Text passage
^^^^
Skip to content

17. Benchmark Harness

How do you know which algorithm is best for your data? This chapter covers benchmark methodology, standard datasets, and how to build a fair evaluation harness.


17.1 The ANN-Benchmarks Framework

ANN-Benchmarks is the standard evaluation framework. It measures the recall vs. QPS Pareto frontier.

Key Metrics

Metric Definition Interpretation
Recall@k $\frac{\|\text{ANN}(q,k) \cap \text{BF}(q,k)\|}{k}$ Search quality
QPS Queries per second Throughput
Build time Wall-clock index construction One-time cost
Index size Memory footprint (bytes) Resource cost
p99 latency 99th percentile query time Tail performance

The Pareto Frontier

The most informative view is Recall vs. QPS at fixed $k$:

flowchart LR
    A["Low ef → High QPS, Low Recall"] --> B["High ef → Low QPS, High Recall"]
    style A fill:#ff6b6b
    style B fill:#51cf66

An algorithm dominates another if it achieves higher recall at the same QPS (or higher QPS at the same recall).
^^^^
Provided material
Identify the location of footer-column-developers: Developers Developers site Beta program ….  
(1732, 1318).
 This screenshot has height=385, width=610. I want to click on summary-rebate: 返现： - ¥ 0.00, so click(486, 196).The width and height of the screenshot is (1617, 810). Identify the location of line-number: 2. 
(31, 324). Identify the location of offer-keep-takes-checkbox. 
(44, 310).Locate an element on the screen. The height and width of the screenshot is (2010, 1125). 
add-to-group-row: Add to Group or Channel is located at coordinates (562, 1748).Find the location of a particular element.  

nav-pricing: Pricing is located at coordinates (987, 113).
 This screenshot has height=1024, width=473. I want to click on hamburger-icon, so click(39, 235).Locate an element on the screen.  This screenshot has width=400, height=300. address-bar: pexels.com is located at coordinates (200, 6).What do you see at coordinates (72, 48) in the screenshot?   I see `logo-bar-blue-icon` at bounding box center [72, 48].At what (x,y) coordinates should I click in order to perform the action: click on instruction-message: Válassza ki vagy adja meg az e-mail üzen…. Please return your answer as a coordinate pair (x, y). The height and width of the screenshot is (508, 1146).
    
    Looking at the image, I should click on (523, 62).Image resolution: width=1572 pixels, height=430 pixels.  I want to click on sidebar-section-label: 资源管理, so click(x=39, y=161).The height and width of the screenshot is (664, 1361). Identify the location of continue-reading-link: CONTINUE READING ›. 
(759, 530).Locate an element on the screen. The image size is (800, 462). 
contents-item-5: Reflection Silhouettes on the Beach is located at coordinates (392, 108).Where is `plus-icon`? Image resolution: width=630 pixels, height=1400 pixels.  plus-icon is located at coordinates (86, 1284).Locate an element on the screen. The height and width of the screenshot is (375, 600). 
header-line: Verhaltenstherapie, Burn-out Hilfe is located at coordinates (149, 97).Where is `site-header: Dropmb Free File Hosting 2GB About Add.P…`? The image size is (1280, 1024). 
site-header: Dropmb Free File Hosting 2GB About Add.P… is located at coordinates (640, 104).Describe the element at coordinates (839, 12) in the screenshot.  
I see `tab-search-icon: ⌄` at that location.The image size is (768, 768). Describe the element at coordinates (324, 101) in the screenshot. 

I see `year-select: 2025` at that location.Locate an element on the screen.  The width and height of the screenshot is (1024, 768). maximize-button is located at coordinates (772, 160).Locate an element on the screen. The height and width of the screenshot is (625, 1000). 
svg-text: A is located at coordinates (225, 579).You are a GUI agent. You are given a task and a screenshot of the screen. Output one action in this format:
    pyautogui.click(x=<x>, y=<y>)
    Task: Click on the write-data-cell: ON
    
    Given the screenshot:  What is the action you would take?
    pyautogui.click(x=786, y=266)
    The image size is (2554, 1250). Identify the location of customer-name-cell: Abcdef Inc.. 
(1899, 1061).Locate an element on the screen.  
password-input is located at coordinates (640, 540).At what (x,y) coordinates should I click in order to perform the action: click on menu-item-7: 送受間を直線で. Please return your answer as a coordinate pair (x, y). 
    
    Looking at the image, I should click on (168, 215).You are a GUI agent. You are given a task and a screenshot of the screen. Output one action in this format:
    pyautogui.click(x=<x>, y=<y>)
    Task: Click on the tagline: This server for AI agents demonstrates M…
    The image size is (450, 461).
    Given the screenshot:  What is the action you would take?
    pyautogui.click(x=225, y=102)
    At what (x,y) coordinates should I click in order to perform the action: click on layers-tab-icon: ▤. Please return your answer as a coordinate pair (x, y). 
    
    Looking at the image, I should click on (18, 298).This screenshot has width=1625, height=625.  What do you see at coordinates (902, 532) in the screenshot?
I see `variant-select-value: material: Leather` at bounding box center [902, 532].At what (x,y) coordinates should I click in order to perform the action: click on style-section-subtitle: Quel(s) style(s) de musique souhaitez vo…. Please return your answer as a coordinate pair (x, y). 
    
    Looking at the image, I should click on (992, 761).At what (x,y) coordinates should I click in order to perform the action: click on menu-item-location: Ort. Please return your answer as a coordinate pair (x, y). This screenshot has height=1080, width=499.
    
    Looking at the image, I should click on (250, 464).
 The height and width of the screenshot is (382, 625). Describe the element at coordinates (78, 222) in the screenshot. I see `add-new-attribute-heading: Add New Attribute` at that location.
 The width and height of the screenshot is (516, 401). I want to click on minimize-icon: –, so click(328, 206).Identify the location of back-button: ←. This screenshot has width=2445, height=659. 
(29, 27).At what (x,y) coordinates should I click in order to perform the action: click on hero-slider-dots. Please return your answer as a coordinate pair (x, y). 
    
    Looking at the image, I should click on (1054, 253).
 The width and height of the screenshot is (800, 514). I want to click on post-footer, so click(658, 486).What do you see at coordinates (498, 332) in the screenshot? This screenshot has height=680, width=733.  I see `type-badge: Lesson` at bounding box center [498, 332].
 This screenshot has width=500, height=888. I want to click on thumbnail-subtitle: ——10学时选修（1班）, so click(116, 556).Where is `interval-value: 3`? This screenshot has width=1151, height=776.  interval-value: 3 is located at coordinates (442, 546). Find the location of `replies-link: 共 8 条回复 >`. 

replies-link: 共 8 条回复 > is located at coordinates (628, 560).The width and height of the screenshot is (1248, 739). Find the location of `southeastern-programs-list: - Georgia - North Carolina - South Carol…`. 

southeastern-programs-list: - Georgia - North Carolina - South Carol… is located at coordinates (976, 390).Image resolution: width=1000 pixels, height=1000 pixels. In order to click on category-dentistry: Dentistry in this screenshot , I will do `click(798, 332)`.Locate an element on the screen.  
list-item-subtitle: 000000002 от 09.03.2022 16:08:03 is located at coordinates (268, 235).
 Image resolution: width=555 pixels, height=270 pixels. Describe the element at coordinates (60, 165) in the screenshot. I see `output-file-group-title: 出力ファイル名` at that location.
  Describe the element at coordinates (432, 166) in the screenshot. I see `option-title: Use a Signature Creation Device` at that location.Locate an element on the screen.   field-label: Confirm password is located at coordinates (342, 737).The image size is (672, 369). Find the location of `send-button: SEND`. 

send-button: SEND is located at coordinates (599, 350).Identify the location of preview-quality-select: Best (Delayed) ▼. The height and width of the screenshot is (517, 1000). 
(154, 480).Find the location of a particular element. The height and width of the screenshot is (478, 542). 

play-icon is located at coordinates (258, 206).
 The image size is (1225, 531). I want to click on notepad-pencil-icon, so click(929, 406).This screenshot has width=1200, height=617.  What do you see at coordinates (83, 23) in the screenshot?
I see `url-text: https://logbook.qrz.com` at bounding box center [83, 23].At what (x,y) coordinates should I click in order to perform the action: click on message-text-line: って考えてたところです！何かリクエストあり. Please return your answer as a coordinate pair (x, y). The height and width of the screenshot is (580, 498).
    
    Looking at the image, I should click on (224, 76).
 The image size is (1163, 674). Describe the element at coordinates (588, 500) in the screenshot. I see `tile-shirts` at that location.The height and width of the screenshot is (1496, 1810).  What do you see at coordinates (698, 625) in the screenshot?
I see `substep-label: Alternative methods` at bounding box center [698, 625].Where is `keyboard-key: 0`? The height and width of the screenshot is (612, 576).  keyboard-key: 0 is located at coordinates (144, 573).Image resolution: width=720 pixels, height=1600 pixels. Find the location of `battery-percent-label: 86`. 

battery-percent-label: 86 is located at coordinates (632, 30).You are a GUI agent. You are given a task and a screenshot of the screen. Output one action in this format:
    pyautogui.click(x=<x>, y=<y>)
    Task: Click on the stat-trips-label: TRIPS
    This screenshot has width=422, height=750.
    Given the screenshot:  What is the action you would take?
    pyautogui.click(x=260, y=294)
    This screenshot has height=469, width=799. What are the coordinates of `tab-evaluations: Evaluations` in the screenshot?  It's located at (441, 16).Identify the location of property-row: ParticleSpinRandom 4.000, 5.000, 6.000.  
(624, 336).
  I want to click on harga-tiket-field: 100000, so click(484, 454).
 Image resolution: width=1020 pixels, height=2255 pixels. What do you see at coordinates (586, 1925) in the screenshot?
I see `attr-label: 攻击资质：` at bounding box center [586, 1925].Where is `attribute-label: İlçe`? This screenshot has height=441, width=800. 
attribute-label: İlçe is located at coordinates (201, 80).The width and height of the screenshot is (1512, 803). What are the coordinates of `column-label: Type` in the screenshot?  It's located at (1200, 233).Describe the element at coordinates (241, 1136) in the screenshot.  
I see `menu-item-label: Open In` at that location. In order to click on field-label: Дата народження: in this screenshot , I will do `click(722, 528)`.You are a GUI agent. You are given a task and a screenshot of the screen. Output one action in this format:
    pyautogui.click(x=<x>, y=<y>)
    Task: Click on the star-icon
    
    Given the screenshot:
^^^^
Transcribe the benchmark chapter from "How do you know" to "QPS Pareto frontier.". The rows have no connection to the benchmark chapter.

How do you know which algorithm is best for your data? This chapter covers benchmark methodology, standard datasets, and how to build a fair evaluation harness.


17.1 The ANN-Benchmarks Framework

ANN-Benchmarks is the standard evaluation framework. It measures the recall vs. QPS Pareto frontier.